LDA++ is a C++ library and a set of accompanying console applications that enable the inference of various Latent Dirichlet Allocation models.
The project provides three console applications
- lda implementing LDA
- slda implementing Supervised LDA
- fslda implementing Fast Supervised LDA
and a library that can be used from your own C++ projects.
You can read the documentation site at ldaplusplus.com and there is of course an API documentation as well.
We use CMake for building the project and currently only provide the option to build from source. The LDA++ installation process is straightforward and documented at our site.
We expect that the preferred way of using LDA++ will be through the provided console applications. You can read thorough documentation for them as well. All our console applications are designed to read matrix files serialized in numpy format so that one can easily create files in a python session.
It suffices to say that the following shell session runs the Fast Supervised LDA (fsLDA) on the scikit learn digits dataset (provided you have installed LDA++).
$ python
Python 2.7.12 (default, Jul 1 2016, 15:12:24)
[GCC 5.4.0 20160609] on linux2
Type "help", "copyright", "credits" or "license" for more information.
>>> from sklearn.datasets import load_digits
>>> import numpy as np
>>> d = load_digits()
>>> with open("digits.npy", "wb") as f:
... np.save(f, d.data.astype(np.int32).T)
... np.save(f, d.target.astype(np.int32))
...
>>> exit()
$ fslda train digits.npy model.npy
E-M Iteration 1
100
200
300
400
500
600
700
800
900
1000
1100
1200
1300
1400
1500
1600
1700
log p(y | \bar{z}, eta): -4137.75
log p(y | \bar{z}, eta): -3230.67
log p(y | \bar{z}, eta): -2758.81
log p(y | \bar{z}, eta): -2498.32
log p(y | \bar{z}, eta): -2341.4
log p(y | \bar{z}, eta): -2240.48
log p(y | \bar{z}, eta): -2172.38
log p(y | \bar{z}, eta): -2124.71
log p(y | \bar{z}, eta): -2090.4
log p(y | \bar{z}, eta): -2065.15
...
$ python
Python 2.7.12 (default, Jul 1 2016, 15:12:24)

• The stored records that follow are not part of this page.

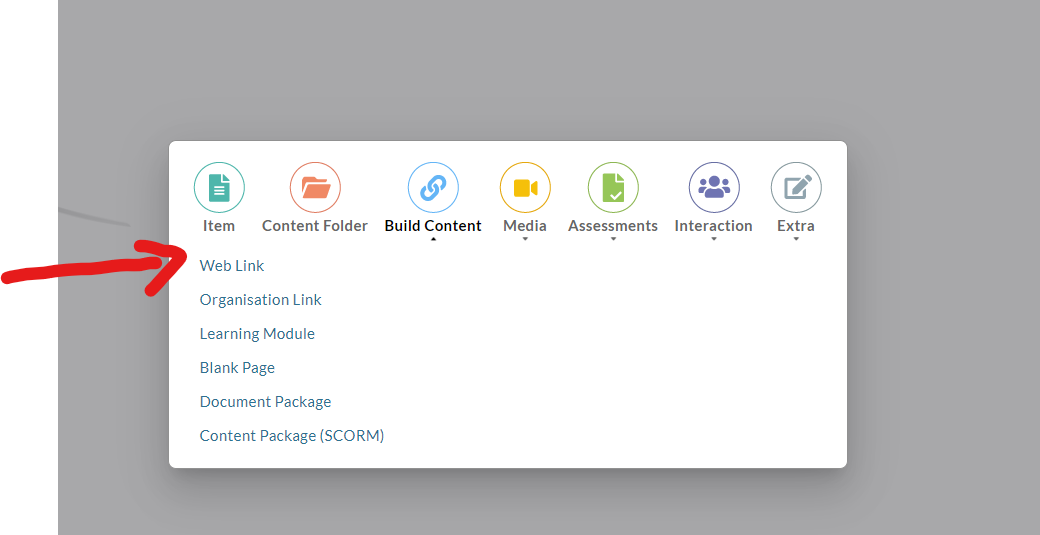The image size is (1040, 535).
Task: Click the Content Folder text label
Action: coord(314,226)
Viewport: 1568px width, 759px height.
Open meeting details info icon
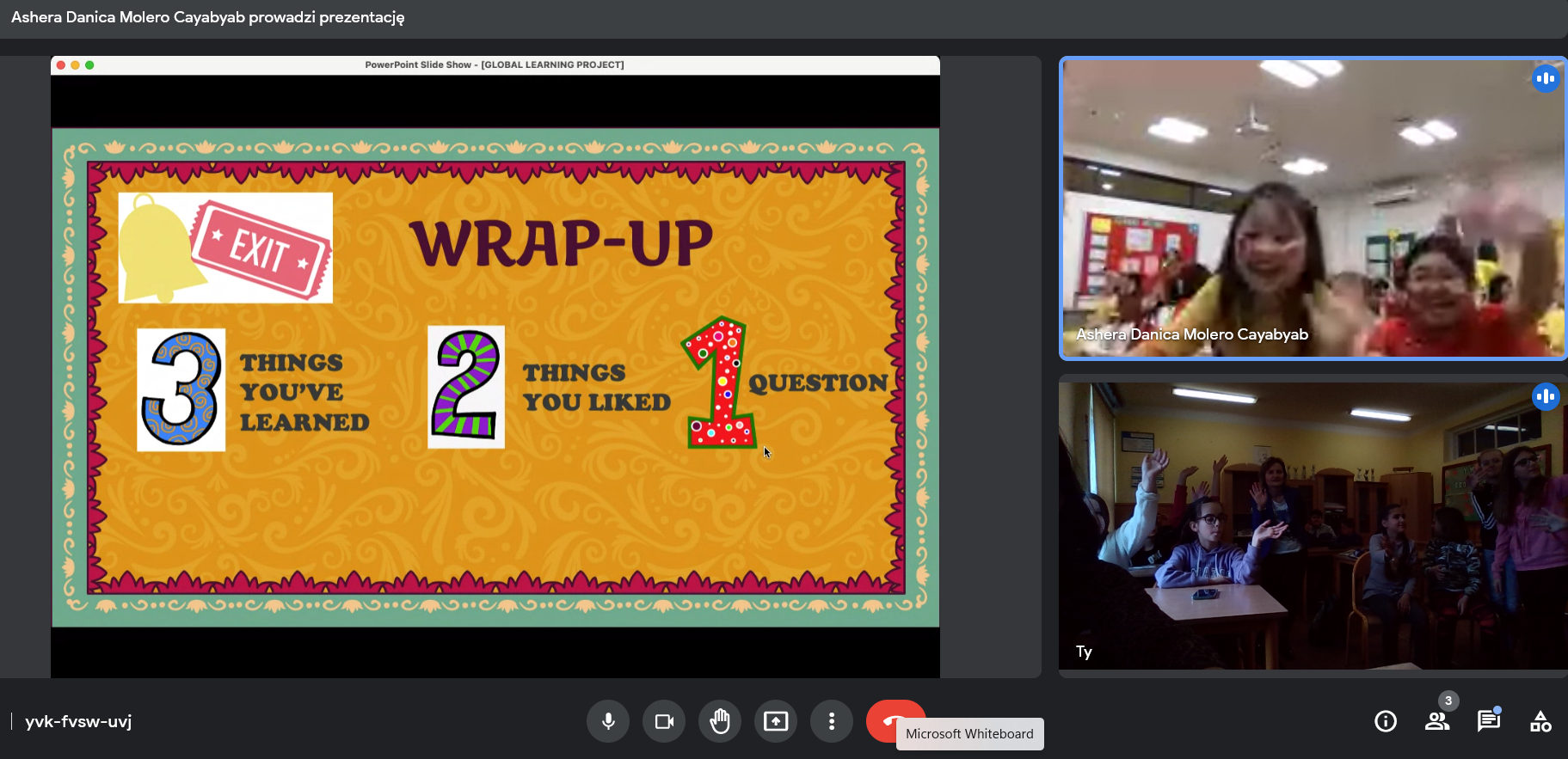[1386, 721]
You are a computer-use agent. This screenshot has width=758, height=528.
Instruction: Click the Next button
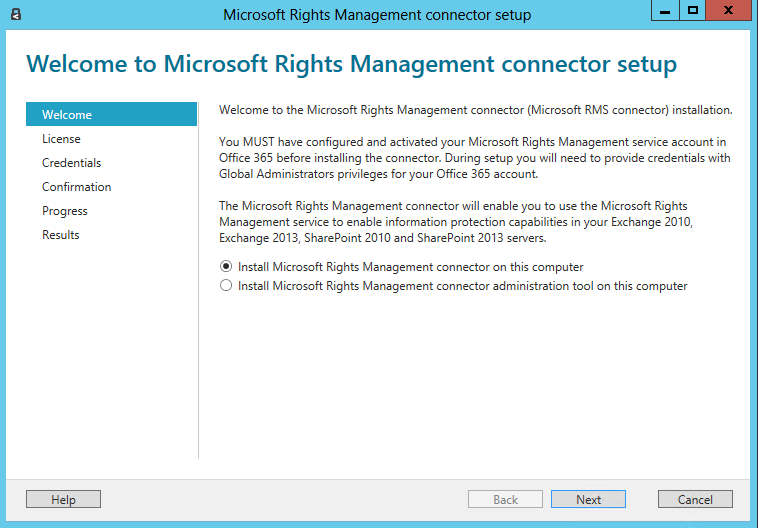[x=588, y=499]
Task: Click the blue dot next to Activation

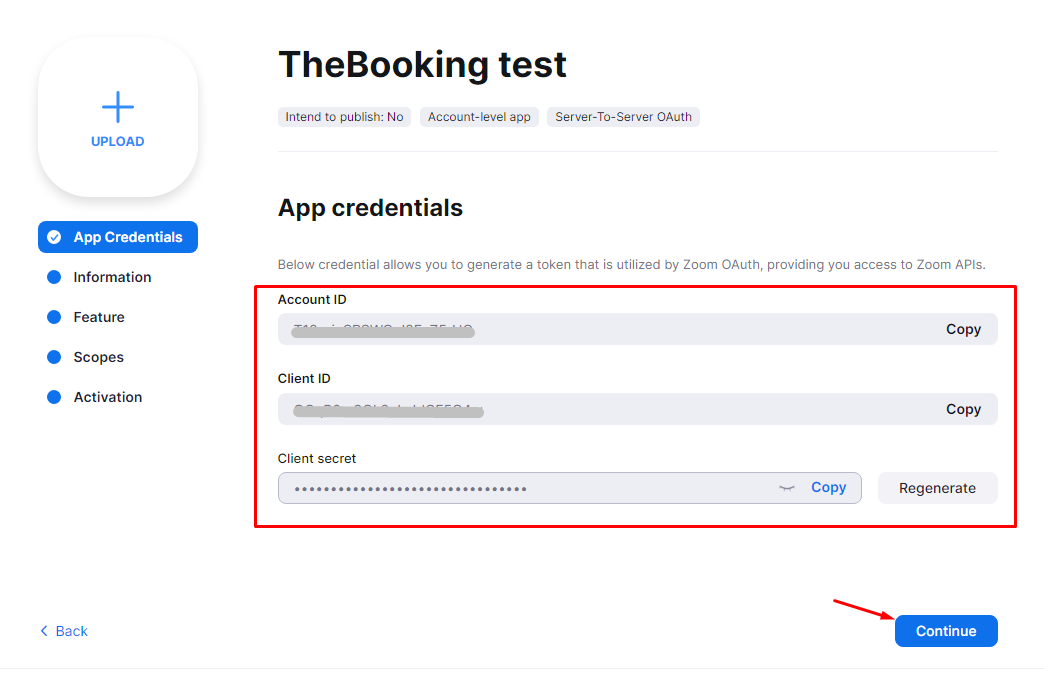Action: point(54,397)
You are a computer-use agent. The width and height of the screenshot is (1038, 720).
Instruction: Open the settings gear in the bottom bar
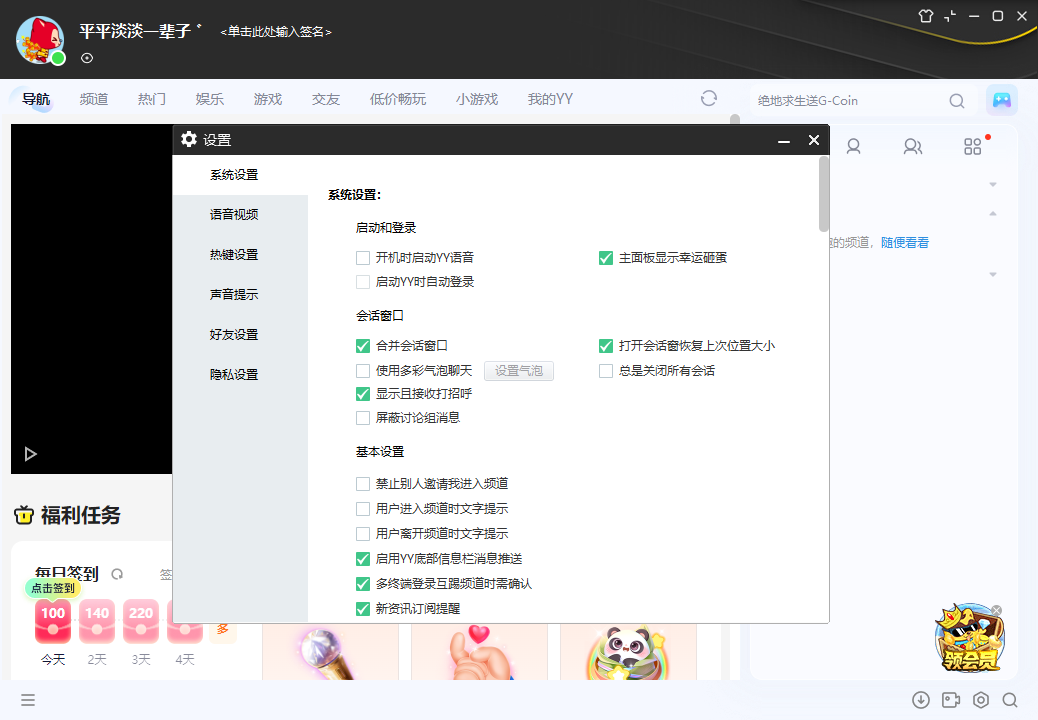pyautogui.click(x=980, y=700)
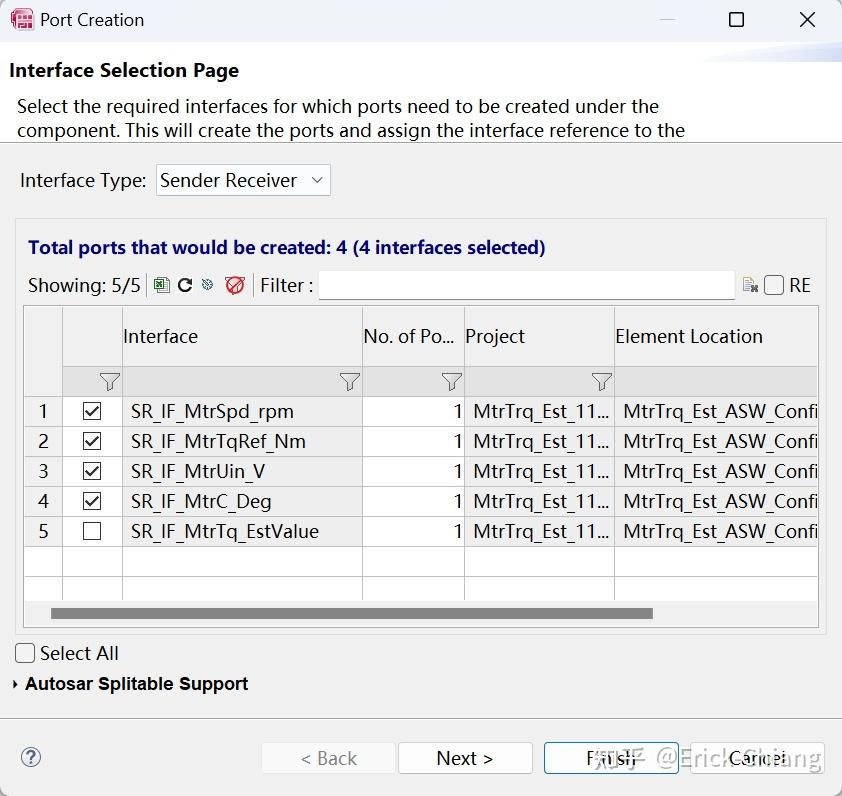Enable the RE regular expression checkbox
This screenshot has width=842, height=796.
(774, 285)
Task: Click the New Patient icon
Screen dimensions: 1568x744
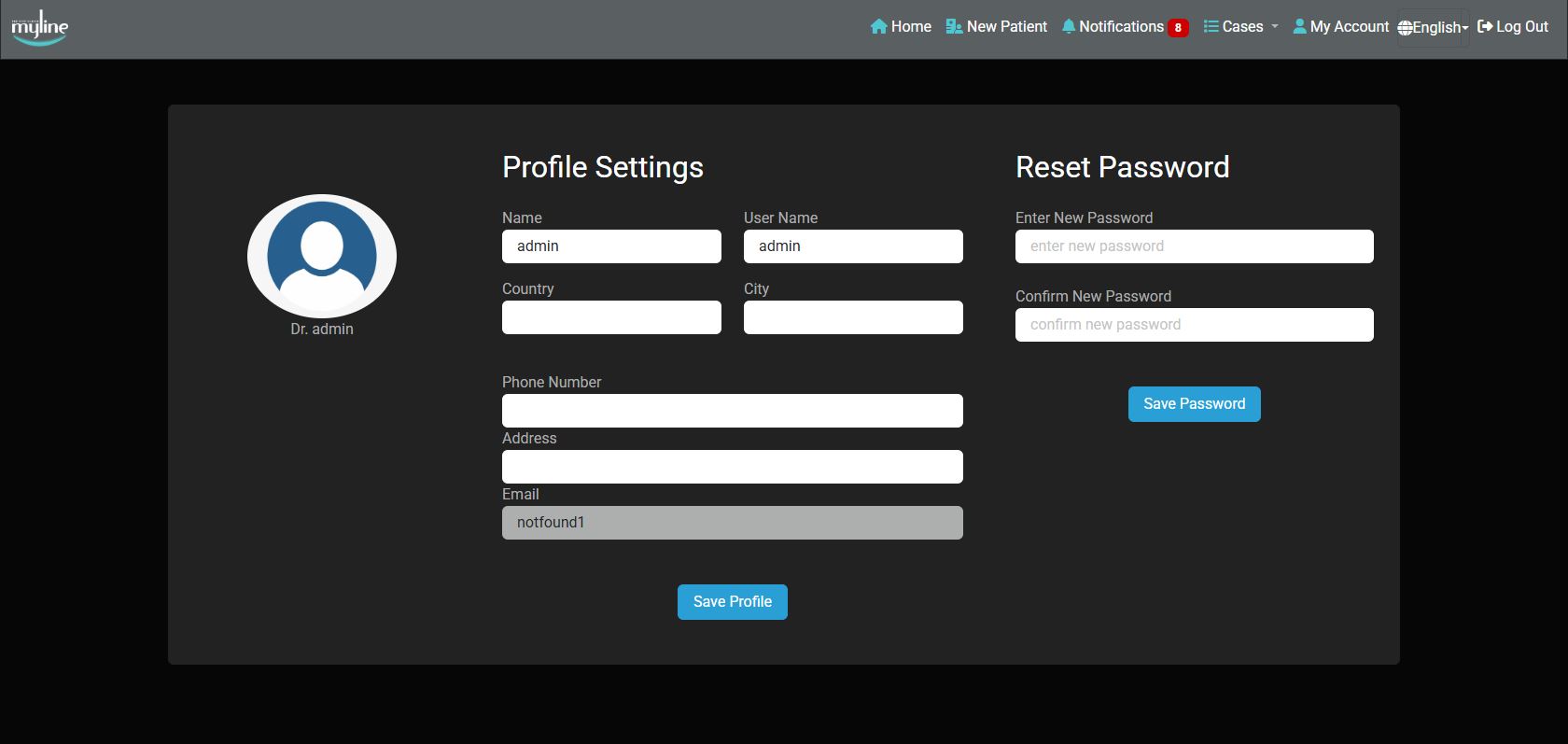Action: [954, 27]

[GCC 5.4.0 20160609] on linux2
Type "help", "copyright", "credits" or "license" for more information.
>>> import numpy as np
>>> with open("model.npy") as f:
... alpha = np.load(f)
... beta = np.load(f)
... eta = np.load(f)
...
>>> import matplotlib.pyplot as plt
>>> plt.imshow(beta[0].reshape(8, 8), interpolation='nearest', cmap='gray')
<matplotlib.image.AxesImage object at 0x7f4cf201b810>
>>> plt.show()
>>> exit()
MIT license found in the LICENSE file.